Our intention was to do a medical clinic at the girl’s prison but the Lord had different plans for this day. We all wore colorful scrubs and although Cindy begged Beth Anne to wear the especially attractive orange scrub pants, she flatly refused and we still had fun. A boy’s orphanage and a girl’s prison were in close proximity to each other. Gaggles of boys ran and played and I saw one with a thin strip of demin serving as a belt along with many boys cavorting shoeless around in the dirt. As we entered the prison, we soon learned that the girls had other activities for the day and we would be unable to serve them. Although we were disappointed, the director graciously showed us around the prison. Teenage girls warmly greeted us and despite our very limited Spanish, we were able to show them kindness.

I can’t imagine a group of foreigners getting a tour of a girl’s detention center in the States. The sign-in process was as easy as writing our names and signatures on an old piece of paper. We observed the dorms where both the short-term and girls serving longer sentences were lodged. 

In general, the prison was clean.
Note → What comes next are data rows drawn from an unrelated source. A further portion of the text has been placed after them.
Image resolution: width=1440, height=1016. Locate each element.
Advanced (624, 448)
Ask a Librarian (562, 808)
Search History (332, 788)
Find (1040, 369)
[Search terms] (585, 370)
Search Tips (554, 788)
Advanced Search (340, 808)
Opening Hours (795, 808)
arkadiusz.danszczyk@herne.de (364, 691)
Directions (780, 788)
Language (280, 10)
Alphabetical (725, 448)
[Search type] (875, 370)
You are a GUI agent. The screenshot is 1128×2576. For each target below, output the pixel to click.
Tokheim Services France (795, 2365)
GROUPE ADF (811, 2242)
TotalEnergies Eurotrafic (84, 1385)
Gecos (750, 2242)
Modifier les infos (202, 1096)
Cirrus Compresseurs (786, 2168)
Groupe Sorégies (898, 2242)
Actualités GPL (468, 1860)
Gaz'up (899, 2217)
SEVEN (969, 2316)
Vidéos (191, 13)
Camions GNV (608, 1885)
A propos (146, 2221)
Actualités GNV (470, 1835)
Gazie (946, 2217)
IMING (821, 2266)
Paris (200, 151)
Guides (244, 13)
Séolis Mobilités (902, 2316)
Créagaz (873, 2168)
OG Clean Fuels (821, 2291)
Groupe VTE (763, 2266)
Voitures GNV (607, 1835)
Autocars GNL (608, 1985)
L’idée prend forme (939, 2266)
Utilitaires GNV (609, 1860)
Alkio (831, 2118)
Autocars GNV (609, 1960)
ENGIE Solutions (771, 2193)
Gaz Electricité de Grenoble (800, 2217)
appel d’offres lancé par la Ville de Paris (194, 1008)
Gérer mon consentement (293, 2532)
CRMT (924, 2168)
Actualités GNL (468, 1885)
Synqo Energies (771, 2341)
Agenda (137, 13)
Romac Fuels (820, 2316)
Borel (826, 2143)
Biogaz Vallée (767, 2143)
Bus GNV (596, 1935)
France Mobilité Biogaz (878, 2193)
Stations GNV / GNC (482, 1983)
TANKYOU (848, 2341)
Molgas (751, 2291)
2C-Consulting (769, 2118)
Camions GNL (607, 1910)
Some girls were making crafts in one room, others were busy sewing. 

Although the highlight for many of us was going to the market and shopping for souvenirs later in the afternoon, I think for Reba, her prayers were answered when she saw Lissethe. In July, Reba and Lissethe met for the first time. They connected when Lissethe learned that Reba had a tattoo. 

Tattoos are a big gang symbol and Lissethe was “all tatted” up as we say in the States. Reba just has a little blue hummingbird on her back in memory of her father. However, that served a very holy purpose. These two connected in an explicable and God ordained way and the Lord would use that tattoo as a bridge to bring Lissethe to Jesus. Reba was instrumental in leading Lissethe to a saving grace in Jesus Christ. As they said their goodbyes, Reba told her that she woudl return and Lissethe clasped Reba’s hand and said, “Promise?”

Upon arriving back home in North Carolina, Reba sent Lissethe a letter. She even had it translated to offer this girl encouragement but it never arrived. The person who was supposed to give it to her, misplaced this precious message.

Imagine Lissethe’s surprise when she looked up from her sewing machine this morning and through the bars saw her beloved Reba! When we were allowed into the sewing room, they embraced and the rest of us met the other girls. It was a sweet fellowship for all especially Reba, alleluia! Lord willing, we will return to ISNA in Soyobongo on Thursday to further interact with the girls. Beth Anne and I feel the Holy Spirit’s prompting to share our message, we shall see.  

So much more to share, many blessings. Glory to God in the highest!